VernacularTitle:FAH通过激活PI3K/AKT/mTOR信号通路促进胶质母细胞瘤进展
Author: Shihao LI ¹ ; Bing ZHAO ² ; Tieniu YANG ¹ ; Jinliang YANG ¹ ; Yongliang ZHANG ¹ ; Zhongsen LI ¹ ; Shunli LI ¹ ; Ning CHEN ¹ ; Jianbiao WANG ¹ ; Jia LI ¹ ; Qingfang MA ¹
Author Information

1. Dept of Neurosurgery， Affiliated Fuyang Hospital of Anhui Medical University， Fuyang 236000
2. Dept of Neurosurgery， The Second Affiliated Hospital of Anhui Medical University， Hefei 230601
Publication Type:Journal Article
Keywords: glioblastoma; PI3K/AKT/mTOR signaling pathway; FAH; tumor microenvironment; prognosis; tumor progression
From: Acta Universitatis Medicinalis Anhui 2026;61(4):662-676
CountryChina
Language:Chinese
Abstract: ObjectiveTo investigate the functional role and underlying molecular mechanisms of fumarylacetoacetate hydrolase （FAH） in the progression of glioblastoma （GBM）. MethodsDifferential expression analysis was performed on the TCGA-GBM， GSE4290， and GSE116520 datasets.

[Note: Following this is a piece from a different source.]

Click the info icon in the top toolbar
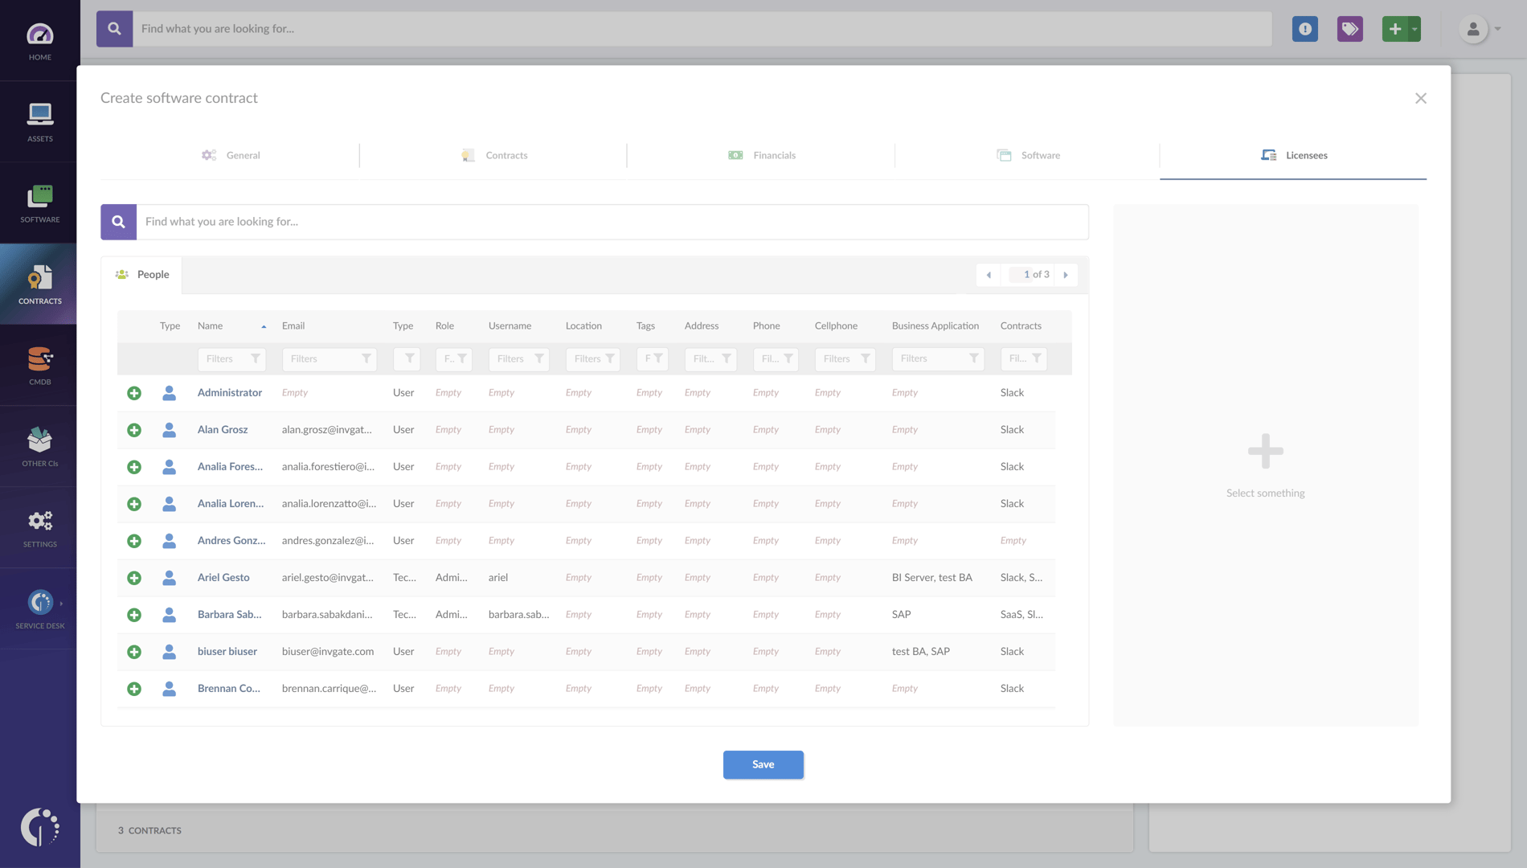Image resolution: width=1527 pixels, height=868 pixels. (1304, 28)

Weighted gene co-expression network analysis （WGCNA） was used to identify key modules， and Cox regression and risk modeling were used to screen prognostic genes. Immune infiltration analysis of prognostic genes was carried out by using single-cell RNA sequencing panels. The clinical expression signature of FAH in GBM was analyzed in the TCGA and HPA databases. The functional role of FAH was validated by in vitro and in vivo experiments， and pathway analysis was performed to explore the underlying mechanisms. ResultsA total of 152 overlapping genes were identified across the three GBM datasets （P<0.05）. WGCNA revealed that the turquoise module was most strongly associated with tumor purity， stromal score， immune score， and ESTIMATE score （P<0.001）. Compared with normal tissues， three prognostic genes （CTSD， FAH， and THBD） were upregulated in GBM and correlated with immune infiltration （P<0.05）. FAH mRNA and protein levels were elevated in GBM tissues relative to normal tissues， and its expression was significantly associated with age stratification and TP53 mutation （P<0.05）. CCK-8 assay results showed that， compared with the shNC group， the proliferative activity of GBM cells in the shFAH group was reduced （P<0.001）. Transwell migration and invasion assays demonstrated that， relative to the shNC group， the numbers of migrated and invaded cells in the shFAH group decreased （P<0.05）. Western blot analysis revealed that the protein expression levels of PI3K， p-AKT， and p-mTOR in the shFAH group decreased compared with those in the shNC group （P<0.05）. In vivo subcutaneous xenograft experiments further confirmed that tumor volume and weight significantly decreased in the shFAH group compared with the shNC group （P<0.001）. ConclusionFAH promotes GBM progression by activating the PI3K/AKT/mTOR signaling pathway and may serve as a potential therapeutic target for GBM.